A veces me pregunto por qué escribo casi a diario y por qué lo hago en
este formato de ventana reducida. Repaso y encuentro lo que sin buscar sé que
contienen estas páginas, ya tantas y diversas. Y lo que encuentro es que el
fondo más extenso, la nube que todo lo cubre, el ambiente más sólido vuelve sus
ojos hacia mí mismo.
Esto me plantea la pregunta de alcance, que es lo que aquí interesa:
¿qué es lo que vierte cualquier escritor en lo que hace? La respuesta me llama
enseguida a la puerta, la dejo entrar y se sienta conmigo. Un escritor, o un
escribiente, no tiene otra cosa ni otro fondo que su propia historia; si no
recurre a ella, no le queda otro remedio que copiar a los demás. Y aun esta última
fórmula no será más que una imprecisa y burda historia de sí mismo. Es así de
absoluto y de diáfano. O sea, que la respuesta tiene pocas aristas: escribo de
mí mismo. Porque nacemos vírgenes, pero nos vamos impregnando de nosotros
mismos a medida que el tiempo nos ocupa y terminamos siendo copias de la suma de
todos los días anteriores.

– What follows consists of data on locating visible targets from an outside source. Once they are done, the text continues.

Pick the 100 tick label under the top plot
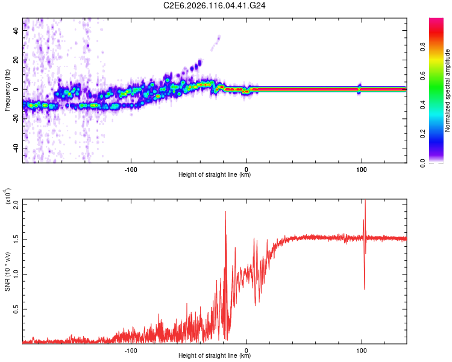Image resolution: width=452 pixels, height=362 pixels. point(362,168)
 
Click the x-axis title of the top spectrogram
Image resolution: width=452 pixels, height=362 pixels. point(215,175)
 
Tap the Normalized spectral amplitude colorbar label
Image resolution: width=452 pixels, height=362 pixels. point(447,91)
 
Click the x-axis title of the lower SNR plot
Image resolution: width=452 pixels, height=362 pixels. point(215,356)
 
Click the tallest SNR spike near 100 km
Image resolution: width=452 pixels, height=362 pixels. point(365,201)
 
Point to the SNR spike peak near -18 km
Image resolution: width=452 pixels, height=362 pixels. point(225,212)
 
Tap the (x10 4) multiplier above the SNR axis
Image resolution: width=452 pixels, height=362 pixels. point(9,197)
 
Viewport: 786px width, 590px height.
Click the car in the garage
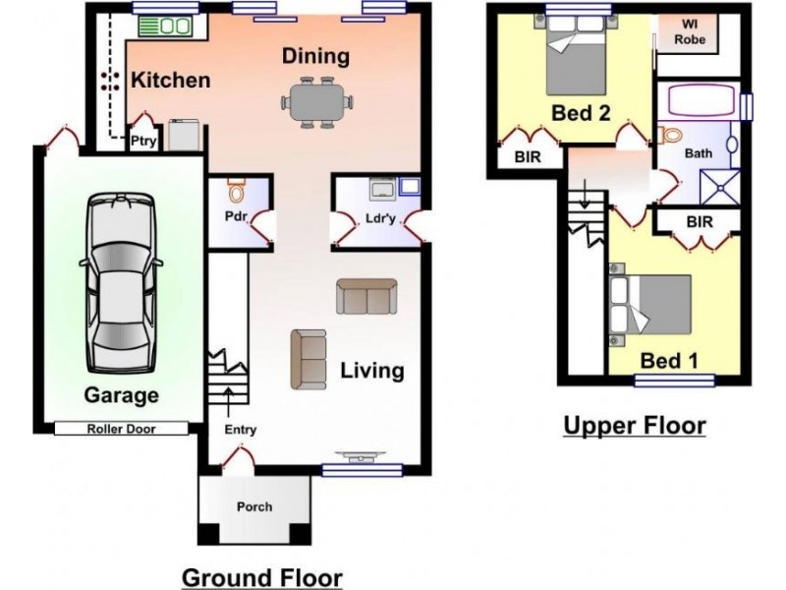point(120,283)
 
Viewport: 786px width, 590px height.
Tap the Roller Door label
point(121,429)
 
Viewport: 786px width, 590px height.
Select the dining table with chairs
point(316,102)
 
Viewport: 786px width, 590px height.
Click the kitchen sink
point(164,27)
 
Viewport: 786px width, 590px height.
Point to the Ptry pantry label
point(143,142)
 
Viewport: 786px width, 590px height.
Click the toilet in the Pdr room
point(235,190)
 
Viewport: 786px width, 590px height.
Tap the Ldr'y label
point(380,218)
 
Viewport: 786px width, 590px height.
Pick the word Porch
point(254,506)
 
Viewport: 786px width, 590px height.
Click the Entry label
point(240,430)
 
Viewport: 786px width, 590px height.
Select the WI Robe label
point(690,31)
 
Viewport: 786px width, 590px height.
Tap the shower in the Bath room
point(720,187)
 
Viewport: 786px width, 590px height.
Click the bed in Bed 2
point(576,54)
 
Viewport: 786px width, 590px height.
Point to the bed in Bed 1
point(650,304)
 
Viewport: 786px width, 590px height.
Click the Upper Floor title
point(635,426)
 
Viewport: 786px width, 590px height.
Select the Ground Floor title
point(262,578)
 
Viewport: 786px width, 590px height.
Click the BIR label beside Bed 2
point(528,157)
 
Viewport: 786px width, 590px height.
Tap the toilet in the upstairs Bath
point(670,135)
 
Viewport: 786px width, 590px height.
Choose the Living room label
point(372,371)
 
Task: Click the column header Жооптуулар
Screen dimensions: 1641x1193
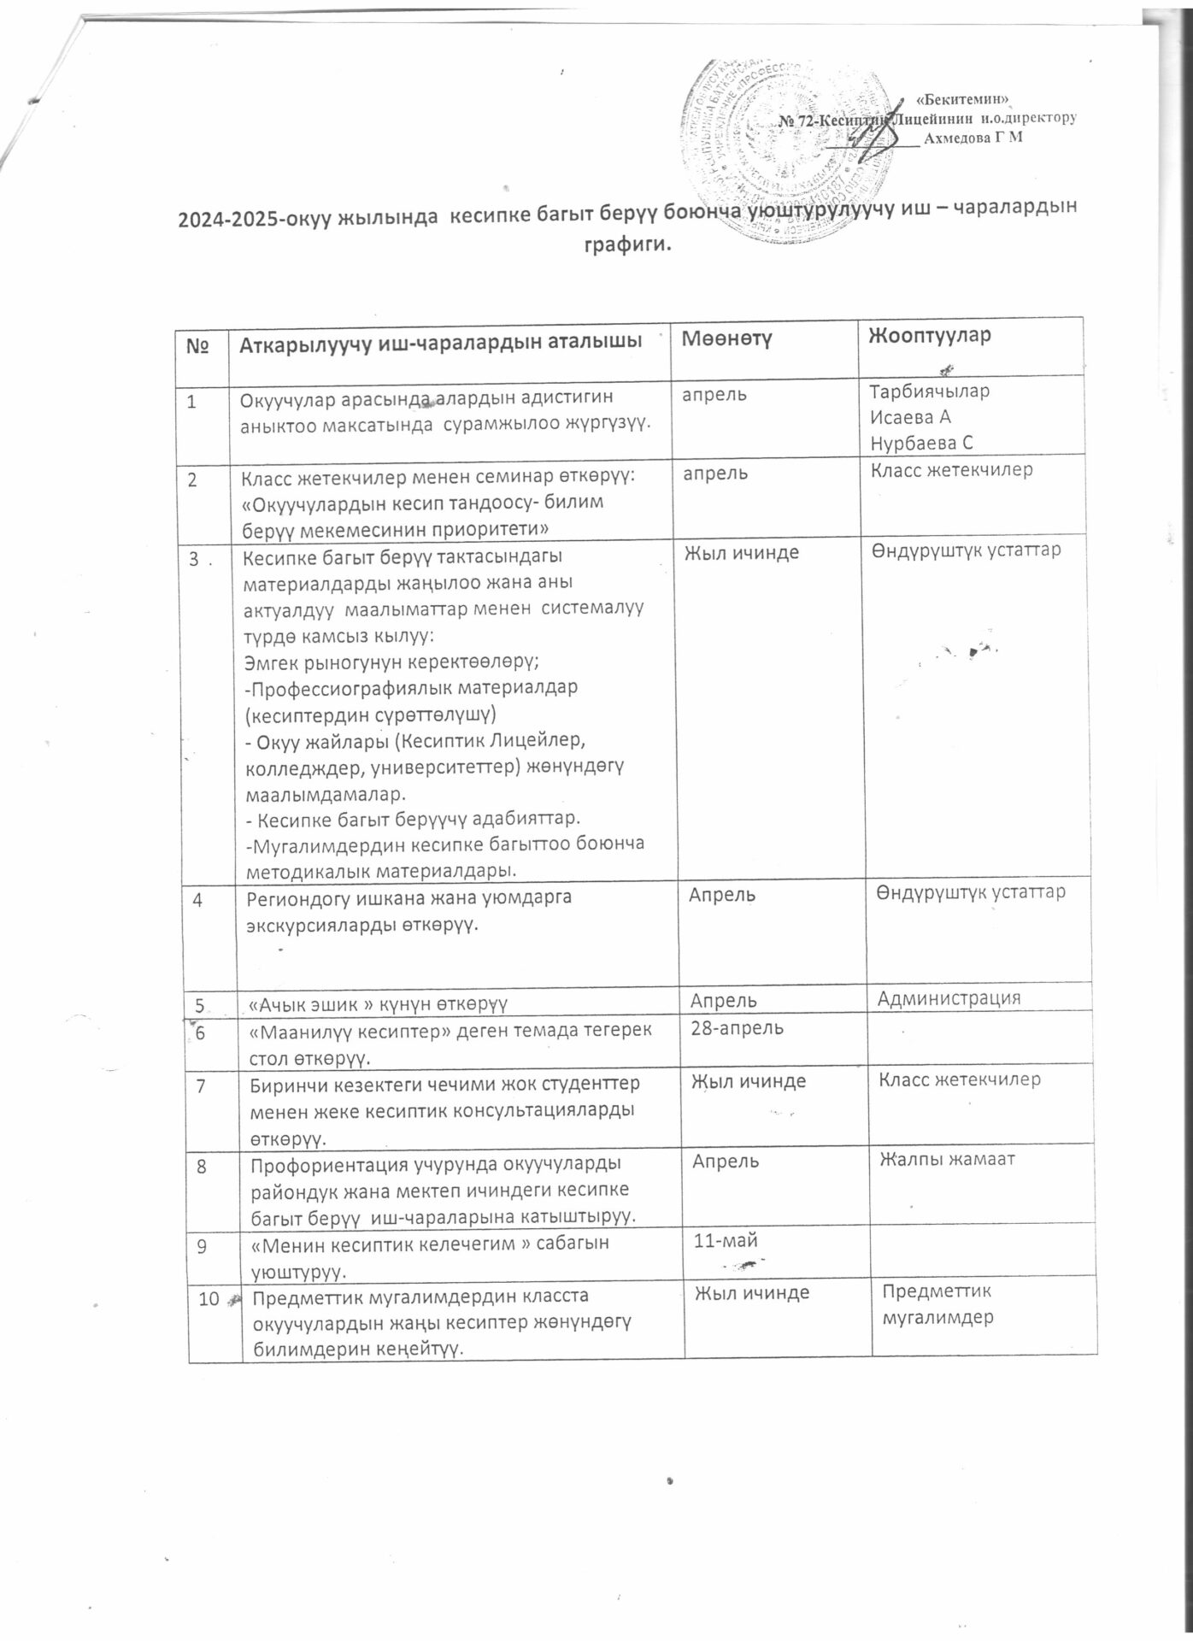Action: [x=929, y=335]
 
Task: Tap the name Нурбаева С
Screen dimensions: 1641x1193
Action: [x=921, y=442]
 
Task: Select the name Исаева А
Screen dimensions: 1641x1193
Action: [x=909, y=417]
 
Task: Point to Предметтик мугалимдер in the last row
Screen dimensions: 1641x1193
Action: [x=937, y=1303]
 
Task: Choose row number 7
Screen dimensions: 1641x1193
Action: [x=202, y=1085]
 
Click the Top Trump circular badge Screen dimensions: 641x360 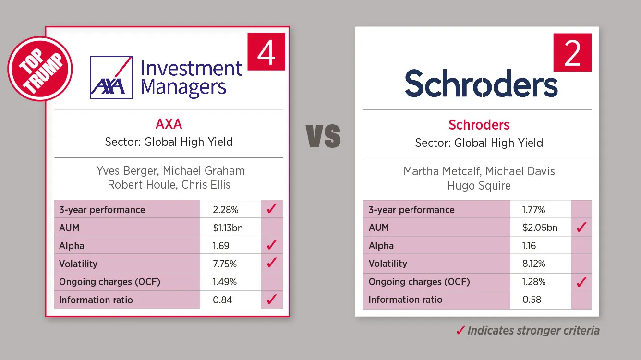click(40, 69)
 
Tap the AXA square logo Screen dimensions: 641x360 click(111, 77)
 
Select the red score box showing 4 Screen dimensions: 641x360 click(266, 51)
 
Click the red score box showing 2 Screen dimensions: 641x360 click(572, 52)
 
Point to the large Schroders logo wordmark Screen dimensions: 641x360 click(481, 83)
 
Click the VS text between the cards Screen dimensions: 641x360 click(323, 136)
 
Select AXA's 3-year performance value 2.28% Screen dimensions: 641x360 click(226, 210)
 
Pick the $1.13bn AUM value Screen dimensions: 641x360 click(228, 228)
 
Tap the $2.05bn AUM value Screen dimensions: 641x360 click(540, 228)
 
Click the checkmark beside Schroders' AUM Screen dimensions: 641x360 click(581, 227)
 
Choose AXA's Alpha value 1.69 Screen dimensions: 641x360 click(221, 246)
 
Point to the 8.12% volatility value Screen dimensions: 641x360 click(534, 264)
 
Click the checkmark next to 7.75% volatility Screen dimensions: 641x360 click(272, 262)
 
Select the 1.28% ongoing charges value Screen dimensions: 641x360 click(534, 282)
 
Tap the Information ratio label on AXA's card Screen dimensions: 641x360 click(96, 300)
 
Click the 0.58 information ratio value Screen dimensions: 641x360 click(532, 300)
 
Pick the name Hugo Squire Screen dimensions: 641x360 click(479, 186)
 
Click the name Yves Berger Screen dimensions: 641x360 click(127, 171)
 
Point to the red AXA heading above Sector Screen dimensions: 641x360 click(169, 124)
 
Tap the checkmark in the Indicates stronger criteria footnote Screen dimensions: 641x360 click(460, 331)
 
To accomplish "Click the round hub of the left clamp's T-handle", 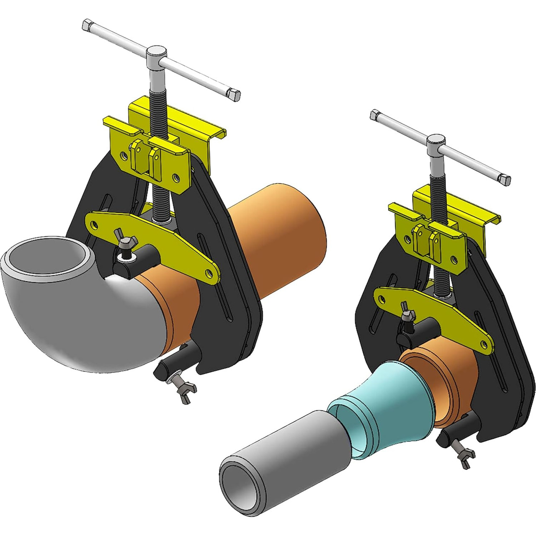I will coord(156,52).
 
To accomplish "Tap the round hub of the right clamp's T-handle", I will coord(436,142).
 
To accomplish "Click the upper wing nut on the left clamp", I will coord(124,243).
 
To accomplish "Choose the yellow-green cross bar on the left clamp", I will coord(151,239).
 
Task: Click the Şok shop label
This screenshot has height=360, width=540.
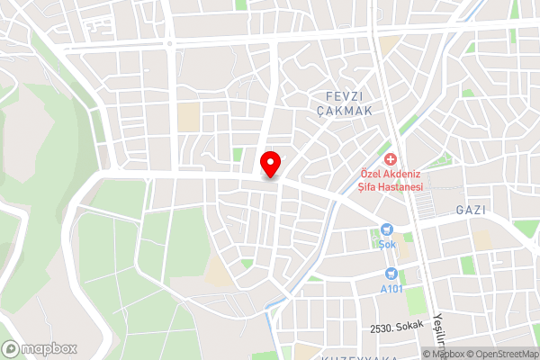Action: point(387,244)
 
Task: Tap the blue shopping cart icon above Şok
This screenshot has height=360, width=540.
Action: point(387,230)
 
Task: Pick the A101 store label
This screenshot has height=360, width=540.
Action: point(391,288)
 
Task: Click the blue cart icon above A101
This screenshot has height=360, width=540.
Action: point(391,274)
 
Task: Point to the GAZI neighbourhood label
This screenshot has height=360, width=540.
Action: point(472,210)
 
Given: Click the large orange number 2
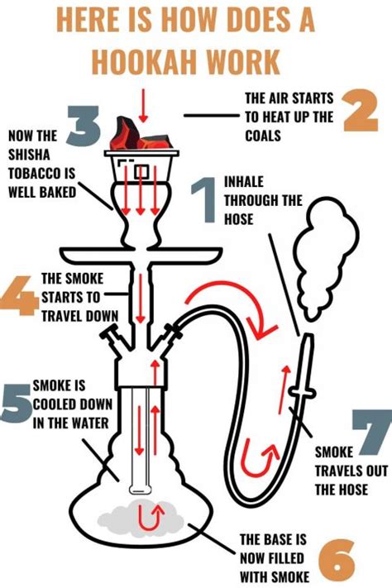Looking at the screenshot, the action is click(x=360, y=110).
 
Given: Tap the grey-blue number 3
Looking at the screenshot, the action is click(x=84, y=126).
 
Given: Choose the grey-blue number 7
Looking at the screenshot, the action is click(x=372, y=432).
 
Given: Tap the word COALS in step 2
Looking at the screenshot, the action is click(x=263, y=136).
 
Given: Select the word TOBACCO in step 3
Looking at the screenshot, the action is click(x=41, y=173).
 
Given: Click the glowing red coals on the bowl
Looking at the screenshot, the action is click(x=141, y=135).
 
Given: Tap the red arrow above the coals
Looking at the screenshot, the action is click(x=142, y=106).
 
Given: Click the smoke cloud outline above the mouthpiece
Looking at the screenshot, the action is click(x=325, y=259).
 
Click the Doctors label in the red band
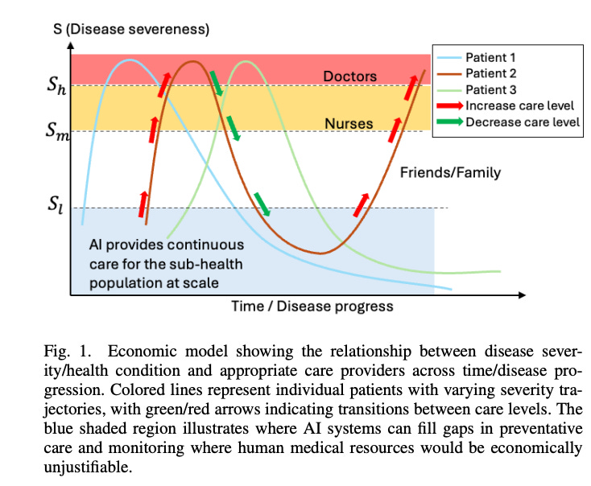point(349,76)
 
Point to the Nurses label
point(349,124)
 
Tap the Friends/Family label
point(450,172)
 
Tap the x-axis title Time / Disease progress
point(312,306)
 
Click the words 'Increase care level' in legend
point(519,105)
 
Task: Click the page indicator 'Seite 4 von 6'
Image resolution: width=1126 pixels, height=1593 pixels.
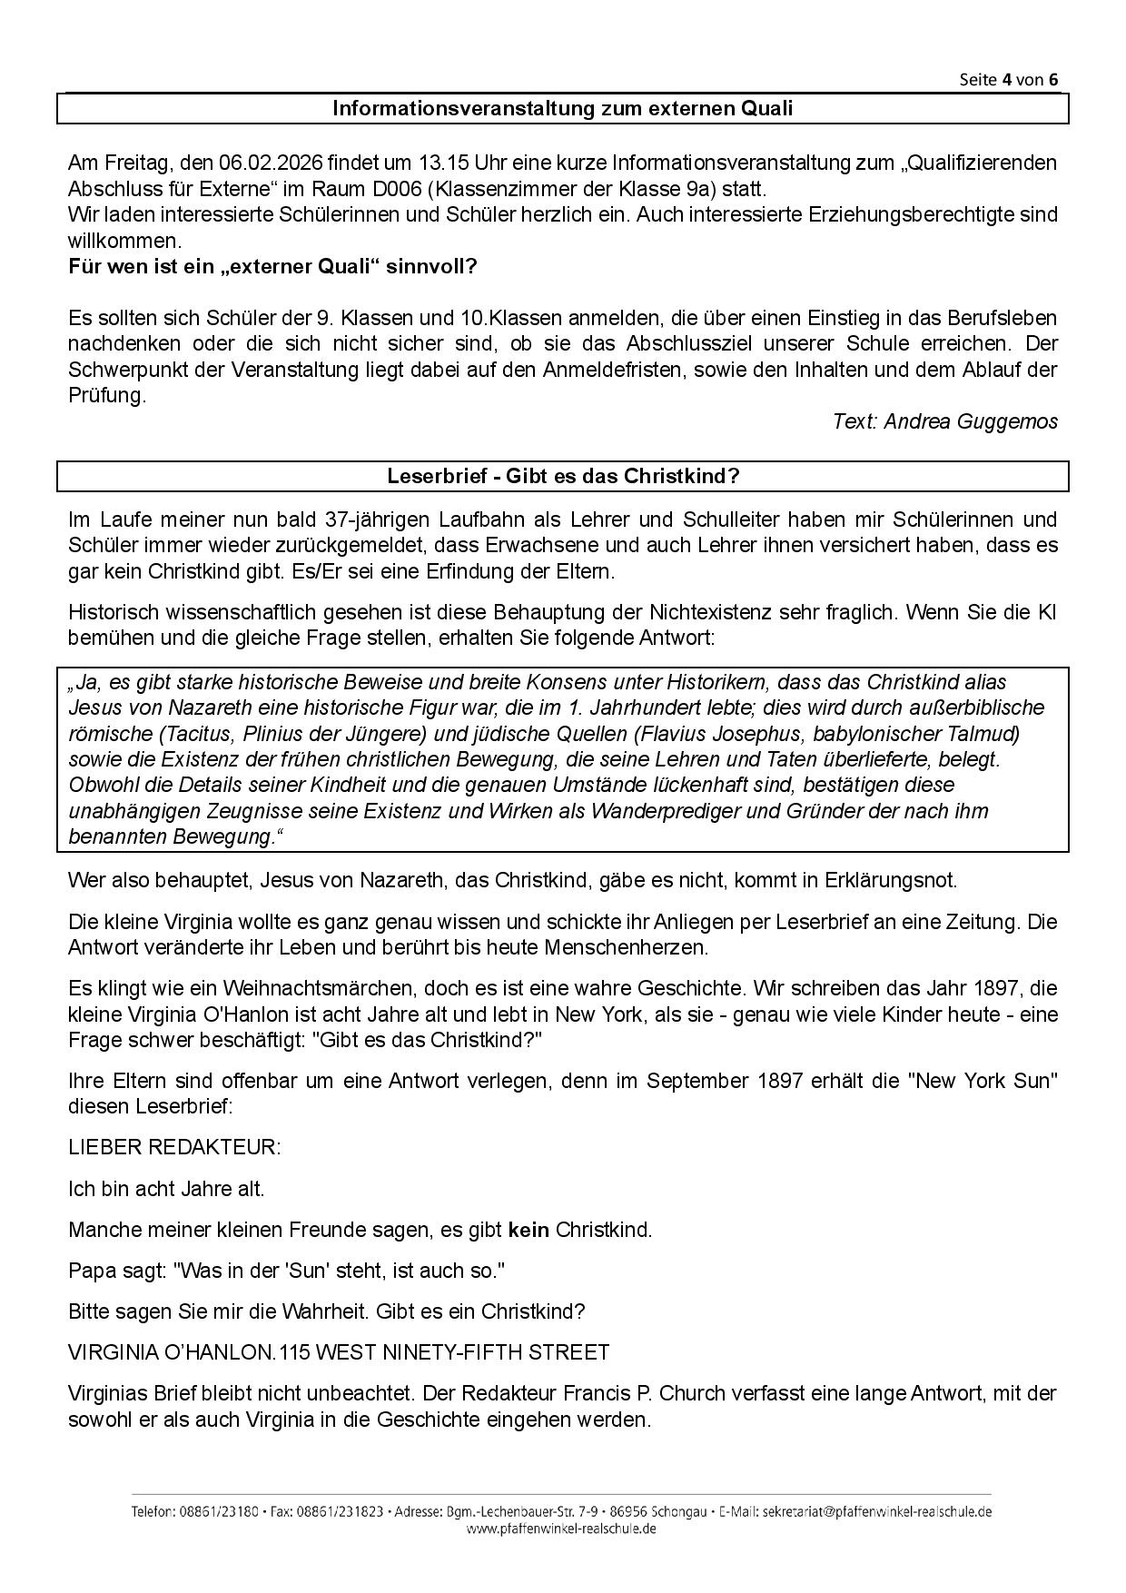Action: (1008, 79)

A medida que pasan los años, uno busca más y más en
el cubo de la basura todas aquellas hojas del calendario que se han ido cayendo
del mismo, dejando tan solo un aroma que se va alejando sin ruido y sin
protesta. En ellas me detengo, las rescato y las vuelvo a leer. Yo sé que no
son las mismas, y que no pueden ni deben serlo: la historia no se repite; si
acaso, se reestrena con papeles distintos, con ropas diferentes y con tonos más
cálidos o fríos. Pero hay aromas dulces que avivan el recuerdo y se mezclan con
otros con sabor a vinagre. Todos mandan aviso de algo de lo que fueron, son
como formas débiles de realidades sólidas más fuertes. Con todos hago un guiso
que me sirve y me sacia, que me deja consciente de que soy habitante que quisiera
vivir con el pobre y no con la pobreza, con cualquier ciudadano y no con el
gentío, que ando en el atardecer de esa ruleta que dicen que es la vida, que yo
mismo atardezco sin remedio, mirando con sorpresa el horizonte, cada vez más
cercano y menos luminoso. Tengo que confesar que muchas veces me considero
intruso en esta vida, como un canto rodado en una esquina, que mira y no comprende
muchas cosas, que no quiere acudir a la llamada bulliciosa de los ruidos de
fuera, que se esconde en terrenos estrechos, tal vez por timidez, tal vez por
desengaño, que a veces se ve envuelto en el desánimo y asentado en la mesa de
la sinceridad.
Somos solo pasado en el presente y futuro que aguarda y nunca llega,
somos copias continuas de nosotros mismos que se van degradando poco a poco,
somos la fugaz belleza de una rosa que se va cultivando con riegos y sequías,
que enseña las esencias del aroma y el dolor que provocan las espinas.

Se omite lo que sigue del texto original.